The United States Conference of Catholic Bishops (USCCB) has issued a new Statement on Religious Liberty, which complains that the Catholic Church should have a right to impose its values on fellow citizens “for the common good.” The long, wordy statement includes a list of “concrete examples” of how “religious liberty” has supposedly been compromised that includes when university campus groups are not allowed to discriminate against gay students and when Catholic Charities isn’t allowed to discriminate against same-sex couples. It then reiterates an oft-heard threat that the Catholic Church should be able to impose its public services however it pleases or it won’t at all:
Religious liberty is not only about our ability to go to Mass on Sunday or pray the Rosary at home. It is about whether we can make our contribution to the common good of all Americans. Can we do the good works our faith calls us to do, without having to compromise that very same faith? Without religious liberty properly understood, all Americans suffer, deprived of the essential contribution in education, health care, feeding the hungry, civil rights, and social services that religious Americans make every day, both here at home and overseas.
What is at stake is whether America will continue to have a free, creative, and robust civil society—or whether the state alone will determine who gets to contribute to the common good, and how they get to do it. Religious believers are part of American civil society, which includes neighbors helping each other, community associations, fraternal service clubs, sports leagues, and youth groups. All these Americans make their contribution to our common life, and they do not need the permission of the government to do so. Restrictions on religious liberty are an attack on civil society and the American genius for voluntary associations.

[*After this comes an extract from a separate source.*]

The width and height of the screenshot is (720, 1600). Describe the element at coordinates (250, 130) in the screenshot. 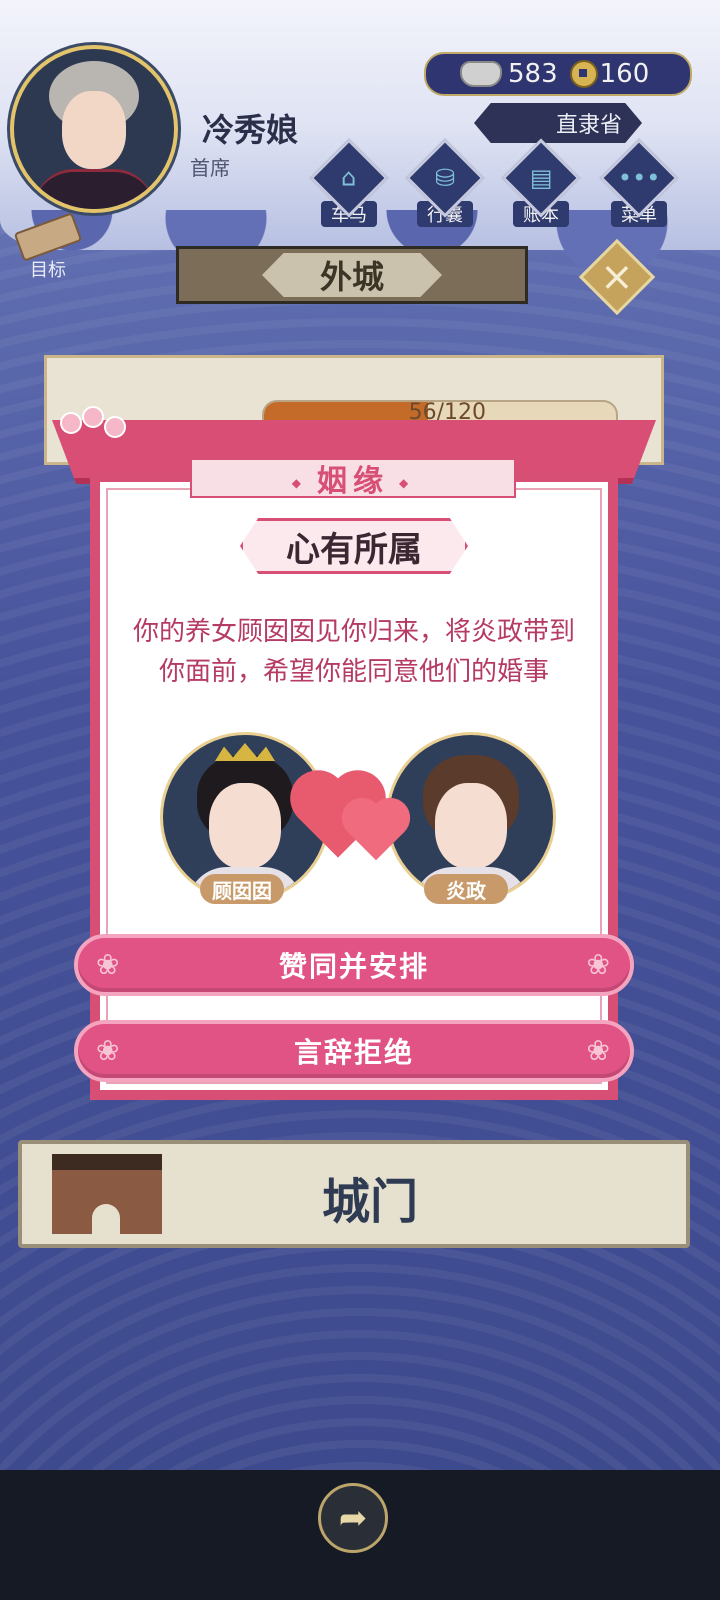

I see `player-name: 冷秀娘` at that location.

The statement also has the gall to invoke Rev. Martin Luther King Jr.’s “Letter from a Birmingham Jail,” suggesting that any restrictions on the Church’s free reign over society are “unjust” laws. Claiming not to ask “for special treatment,” the statement nevertheless encourages Catholics to intentionally disobey any laws that prevent the Church from imposing its will. Given its will so often includes policies that discriminate against women and the LGBT community, this is a complete bastardization of King’s intent. King, in fact, was challenging moderate Christian leaders that they had to do more to support equality for all and push back against laws that were unjust to others. The Catholic hierarchy has repeatedly demonstrated that it only cares about its own dominance over society, a perspective anathema to addressing “injustice anywhere.”